Tx1 : Several read/writes results in some type of crash/system hanging with both SDcard and external USB SSD Drive

Hello We are using a Nvidia TX1 Dev Kit board with latest JetPack and Ubuntu 18.04 installed. Initially we were building some files located on an SDCard (where there are several read and writes for a longer period) and various points the access to the SDCard is lost and it appears to take some of linux with it (i.e., df -h command hangs etc) and only a reboot brings back everything. When I looked on the forum, someone with a similar issue with TX2 and SDCard on this forum had a response that it was because SDCards are not robust enough so that is why that happens. Then we switched to a robust external USB SSD Drive, and the same thing happens. It appears as though the Nvidia drivers are crashing in this scenario. Is there a fix for this available or what can we update in the Nvidia BSP so we can access either an SDCard or an external USB SSD drive in a stable way without your software crashing and taking enough of liunx with it where the board must be rebooted? Thank you.

How to reproduce this issue? Any steps?
With JetPack 4.6.3 or others?
Any logs can be provided?

I want to add that serial console will be able to log even when it otherwise crashes. Running “dmesg --follow” on serial console prior to the “df -h” command should show something useful.

Hi Sorry I was out sick with the flu. I have not tried other JetPacks and only the most recent JetPack with SDK Manager that updated the reference board to 18.04. We were using ROS2 colcon to build the software on first the SDCard and then the external SSD drive. So there were a lot of immediate read and write accesses to both of a lot of files over a long period when this happens. I think emulating the same process for build as it relates to accessing both reading and writing several files to easily recreate the problem at Nvidia ( doing a lot of read/write of files accesses over at least several minutes) . I can recreate it and send you logs. How to you want me to pull the logs for you (where are the files you need from ubuntu, what are they called, or are there commands I can run to capture more information for you?) Thank you.

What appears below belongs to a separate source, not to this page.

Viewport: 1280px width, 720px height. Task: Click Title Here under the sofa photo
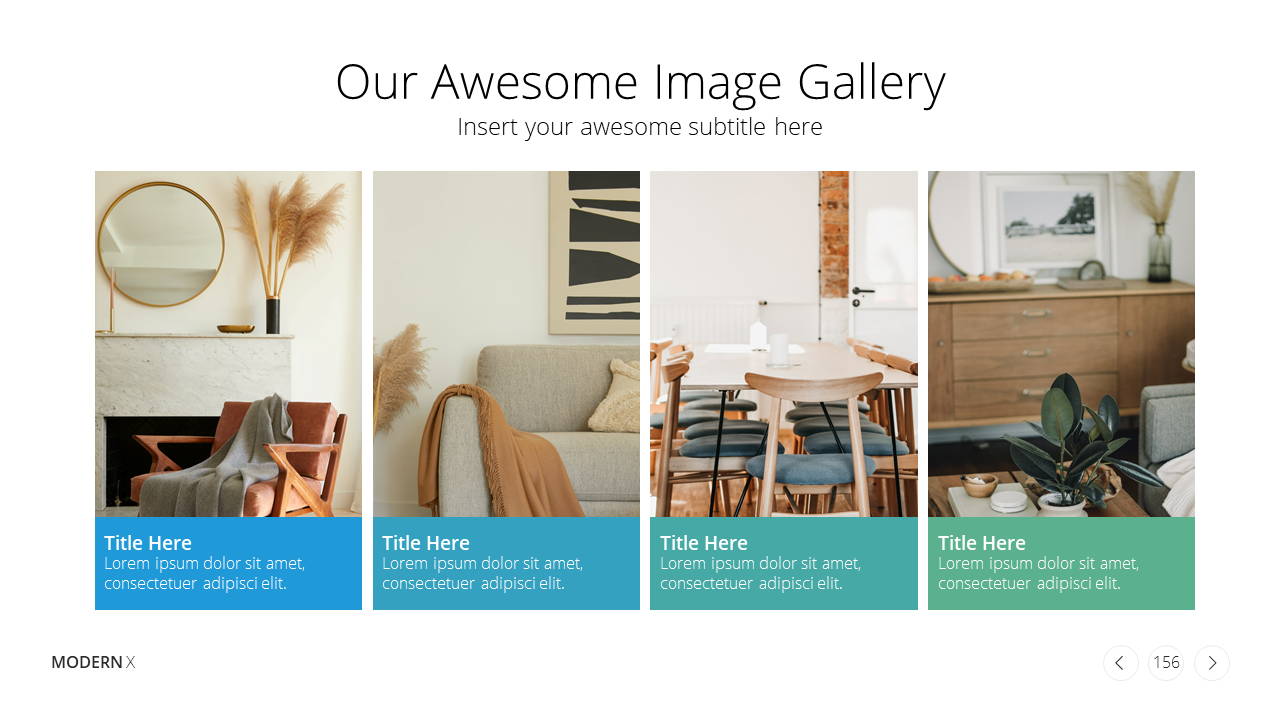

df -h hangs after this happens. The board only recovers after a reboot. So I will now run dmesg --follow before hand and see if that helps capture more information. Are there any other logs I can export and upload here that would help or any other commands? Thank you again.

Running this on the serial console should give you more logging messages. Serial console is very important in cases like this since it has very few drivers it is dependent upon.

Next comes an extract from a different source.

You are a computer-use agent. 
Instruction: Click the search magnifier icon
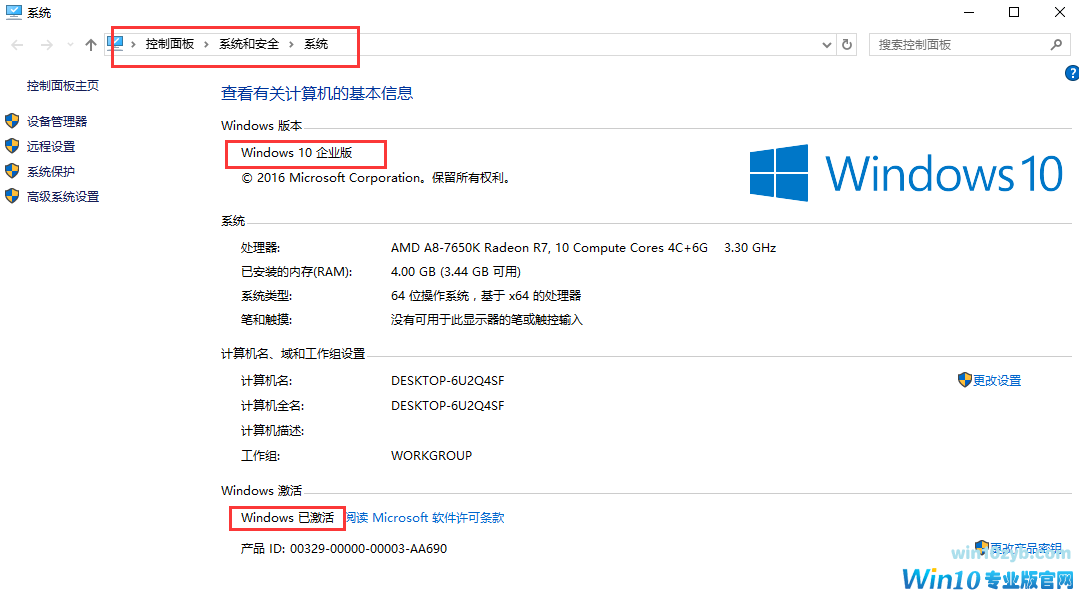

Hello. Please see uploaded txt output files in zip file attached. The tx1 results1 file is the “dmesg --follow” output before the problem happens where df -h hangs in the middle of the read/write accesses to the drives somehow brings part of linux down on the TX1. The tx1 results 2 file is the “dmesg --follow” output after the problem happens and I run the df -h command and it hangs. Let me know if you need me to send you anything else. The 3rd file is just showing how access to the drive just crashes mid processing.
archive.zip (42.5 KB)
Thank you.

Unfortunately those logs don’t add anything. One of the points of an actual serial console log (versus on command line or GUI of a regular login) is that serial console does not depend on any kind of video or disk driver; the monitor, keyboard, and hard drive drivers can all crash and burn, and serial console will continue to run (including log messages of failure conditions). Whatever is going on is also crashing your method of viewing log messages, so correct me if I am wrong, but it does not look like the log was from the serial UART port (it it was, then the error is so severe that everything instantly dies). It is very unusual that the serial console won’t get some message (you’d run dmesg --follow just like what you had, but you’d get more output on the serial UART when all is crashing and burning).